On the 13 May 2007, at the highest velodrome in the world, Chris Hoy, the most prolifically successful track cyclist of his generation, took on two of the sport’s iconic records. Chris had flown to La Paz to attempt to break the world standing start kilometre record, held by Arnaud Tournant of France. Unfortunately conditions didn’t play in the big Scot’s favour and he missed out on the record by 5 thousandths of a second. However, never one to disappoint, Chris smashed the 500m world record by over a second.
The organising team had spent 6 days in Bolivia setting up the attempt and during this time was acutely aware of the differences between the opportunities available to young cyclists in Great Britain and those open to cyclists in one of the poorest countries in South America.
On his return from breaking the 500m record, Chris set about contacting some of the companies who helped support his record attempt to see if there was anything that could be done to help. DHL, who shipped 1000 kilograms of equipment to La Paz for the attempt, agreed that they would make available a container – and if Chris could fill it, they would ship it. This was all the incentive Chris needed to set about kitting up the young cyclists he had met on his trip.
A few phone calls and favours later and Chris had managed to secure 22 track bikes from Dolan Cycles, the company who builds his own track bikes. Helmets, tools, shoes and spares all came courtesy of Halfords, who in March announced their sponsorship of the Great Britain Cycling Team. Cane Creek supplied a set of Carbon Fibre race wheels and on the anniversary of his record attempts Chris is packing up the kit to send courtesy of DHL to Bolivia. He is being helped to pack the truck by young cyclists from the Manchester Velodrome, all of whom have attended the DHL Sprint School.

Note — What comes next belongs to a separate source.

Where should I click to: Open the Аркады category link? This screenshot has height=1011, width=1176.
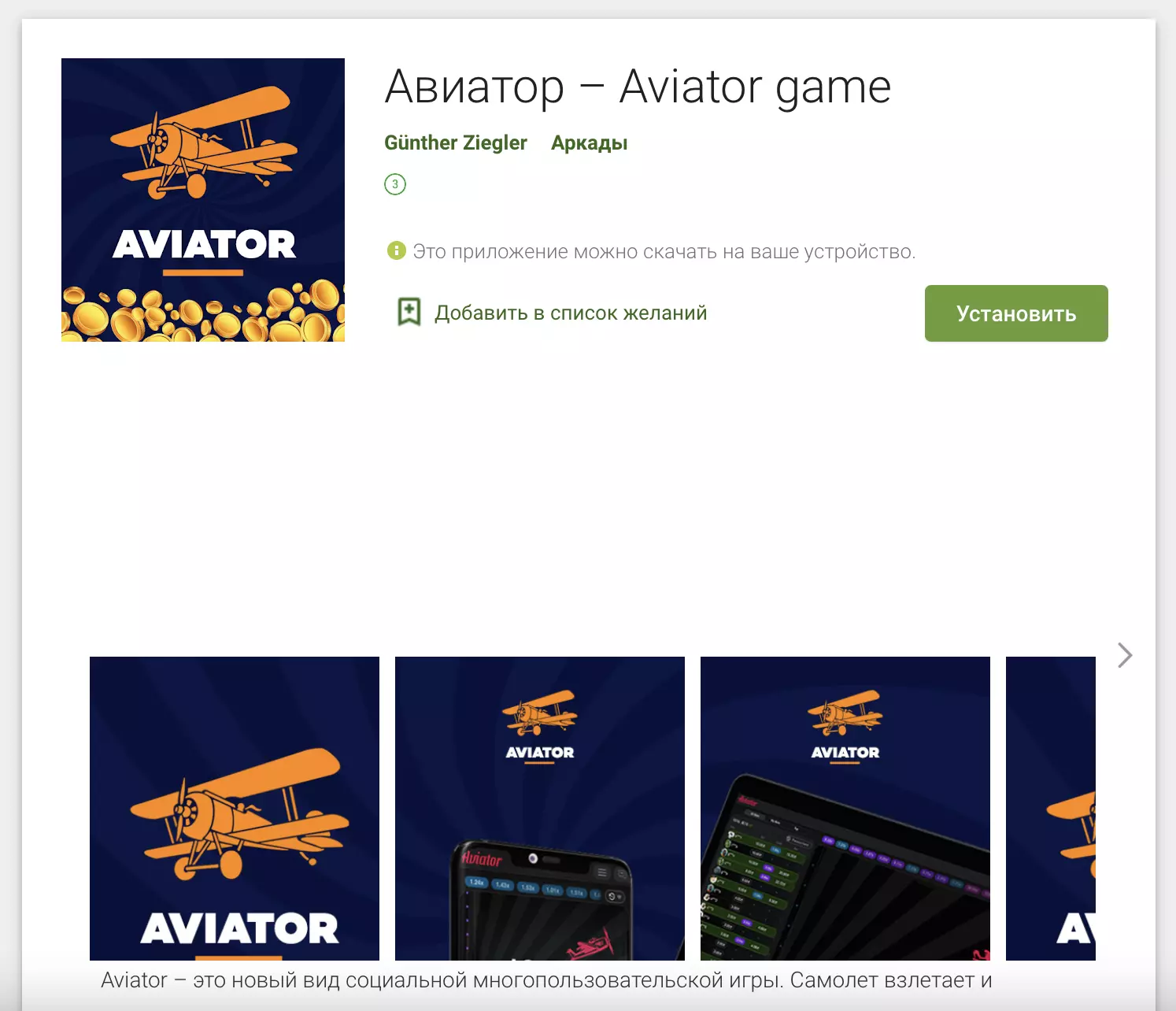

All in all, Chris has successfully managed to secure bikes, kit, equipment and spares that will enable young people from all over La Paz to go along to the velodrome. The supplies mean that children can just turn up in nothing more than the clothes they are wearing and experience what it’s like to ride the track. Chris now hopes this opportunity will give the youngsters the experience he enjoyed growing up in Scotland
“I remember my first time on Meadowbank track and how much fun it was” commented Hoy. “I just felt that it was unfair that so many of these kids lived near this amazing track but would never get the chance to ride it on a proper bike or with proper safety equipment.”
“It’s something I take for granted that I had a bike as a kid and look what it’s done for me” he continued. “After my experience at the velodrome in La Paz I really wanted to give something back to this amazing place, and with the help of DHL, Dolan, Halfords and Cane Creek, that’s exactly what I’ve been able to do.”